Forest inventory: Unmanned helicopters on a data collection mission
In many forests, the collection of information pertaining to the wood remains neglected, due to a shortage of specially trained personnel, specific expertise, funding, or appropriate technology. A project funded by the Austrian Research Promotion Agency (FFG) aims to put small, unmanned helicopters to work, measuring the parameters for the forest inventory.
The analysis of the ecological and economic factors of a forest has a long tradition, reaching back to the early 18th century. While the economic factors have already been used to measure the wood yield for some time, there has been a global surge in the measurement of ecological factors in recent years. Particularly in the densely forested regions of Eastern Europe, a growing number of countries is beginning to take an increased interest in controlled forestry.
What, though, is actually measured within the scope of a forest inventory? The project’s lead scientist, Stephan Weiss (Department of Smart System Technologies) explains: “The diameter of a tree at breast height, the shape of the trunk and the position of the individual trees are of great interest and allow us to extrapolate the volume, quality and distribution of the wood.” Currently, it is not possible to measure the shape of the tree trunk and the existence or thickness of the branches in an efficient manner, which means that these quality indicators are often lacking. According to Weiss, current practice mainly involves measuring by hand or with satellite images and airborne LIDAR data, using laser light to perform a dense scan of the Earth’s surface. However, these methods are inefficient and cannot provide reliable information about the quality of the wood.

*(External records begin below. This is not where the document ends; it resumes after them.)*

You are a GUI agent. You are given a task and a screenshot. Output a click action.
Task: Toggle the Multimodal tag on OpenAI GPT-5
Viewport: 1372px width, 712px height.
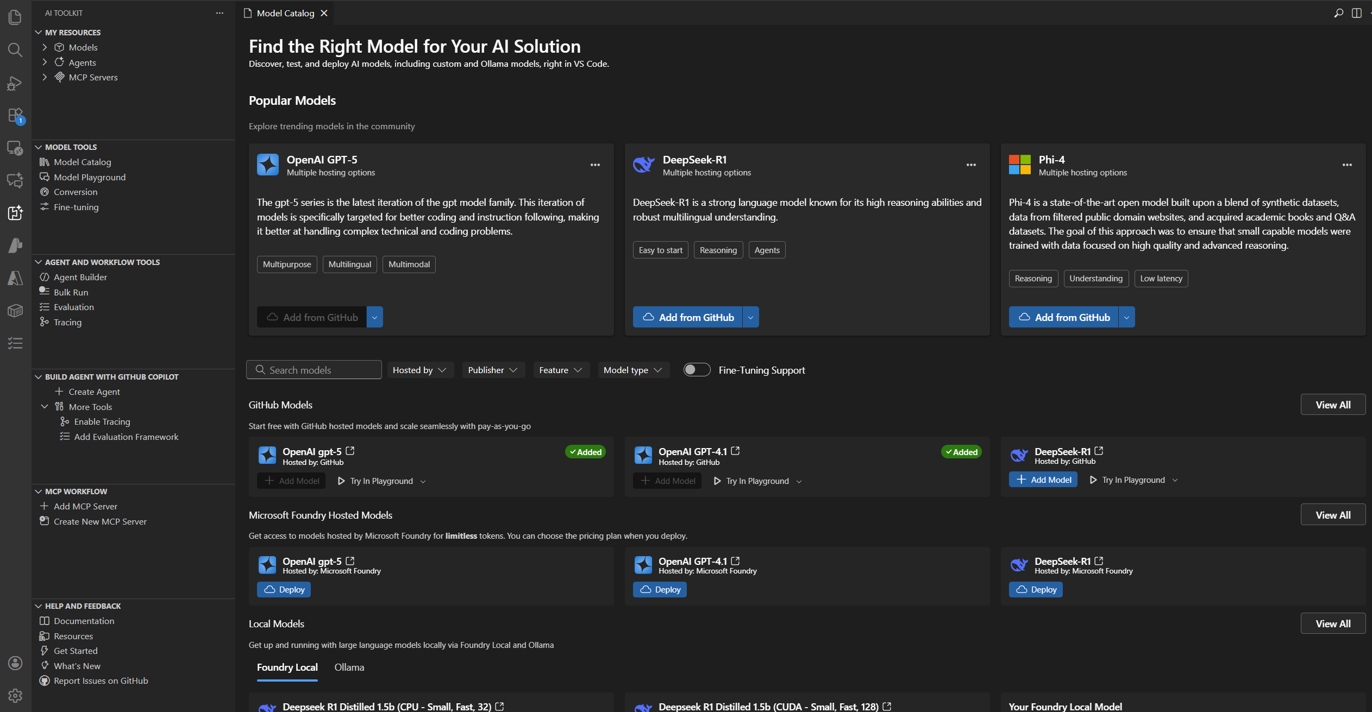[x=409, y=264]
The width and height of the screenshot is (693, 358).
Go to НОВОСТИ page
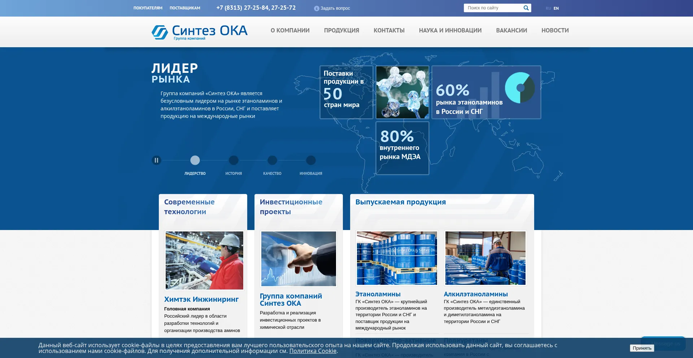coord(555,31)
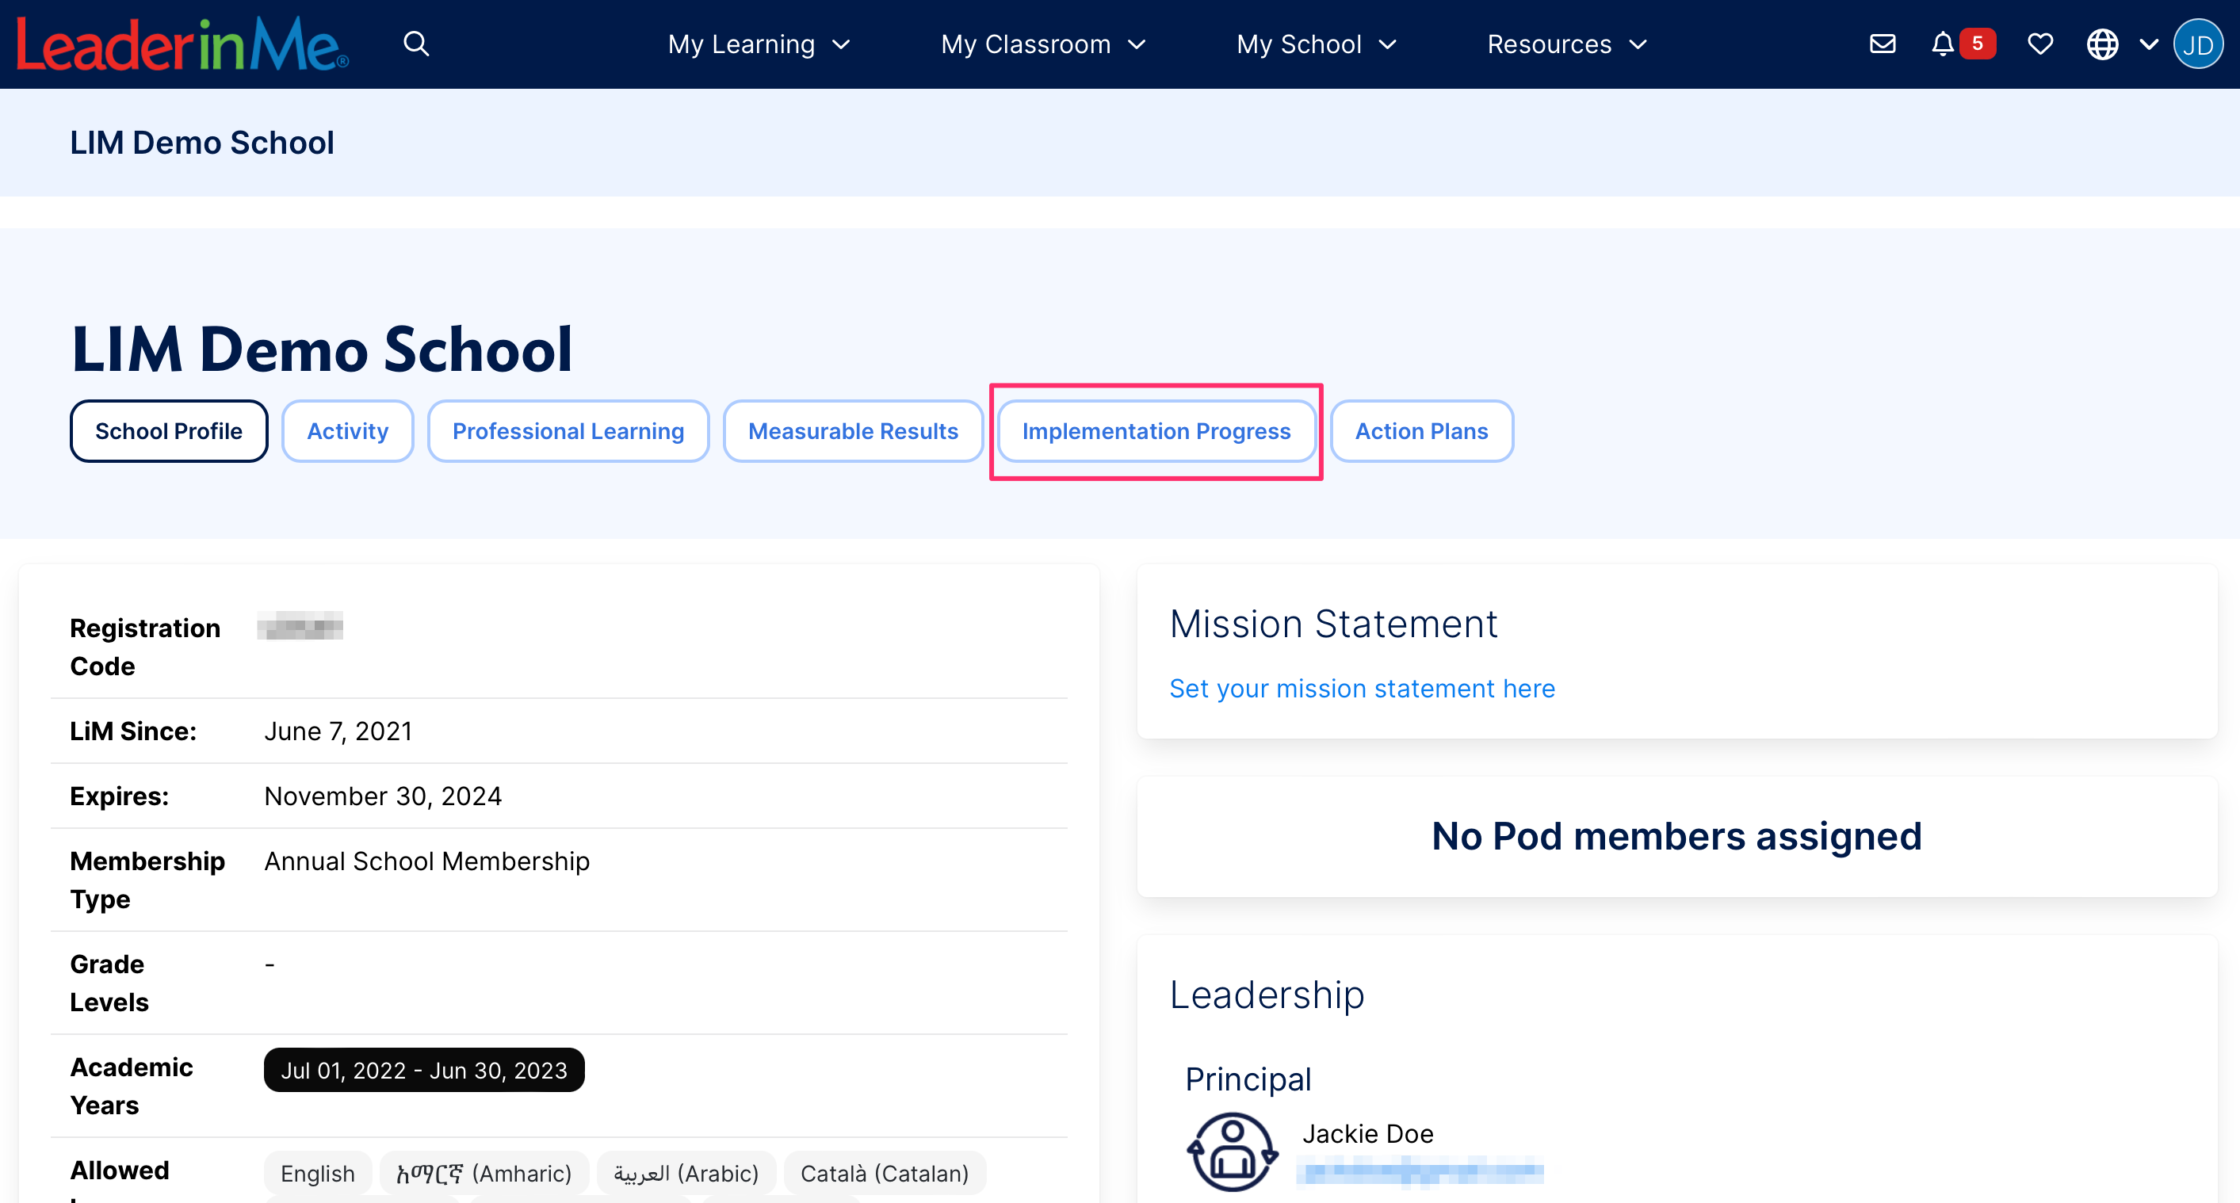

“We propose the deployment of small, unmanned helicopters. By applying automatic image processing and path-planning as well as 3D reconstruction, they can autonomously fly under the tree canopy and derive the forest parameters from the 3D data”, says Weiss . The research team, which consists of scientists from the AAU’s Department of Smart System Technologies, Lakeside Labs, Joanneum Research, E.C.O. Institute for Ecology, and the environmental data company Umweltdata, is working to develop an airworthy prototype. This device is expected to navigate autonomously through managed forests, providing 3D information of sufficient density for the automatic analysis of ecological data, such as biomass indicators, tree positions, the coverage ratio of the shrub layer, the diameter at breast height, and the shape of the tree trunk.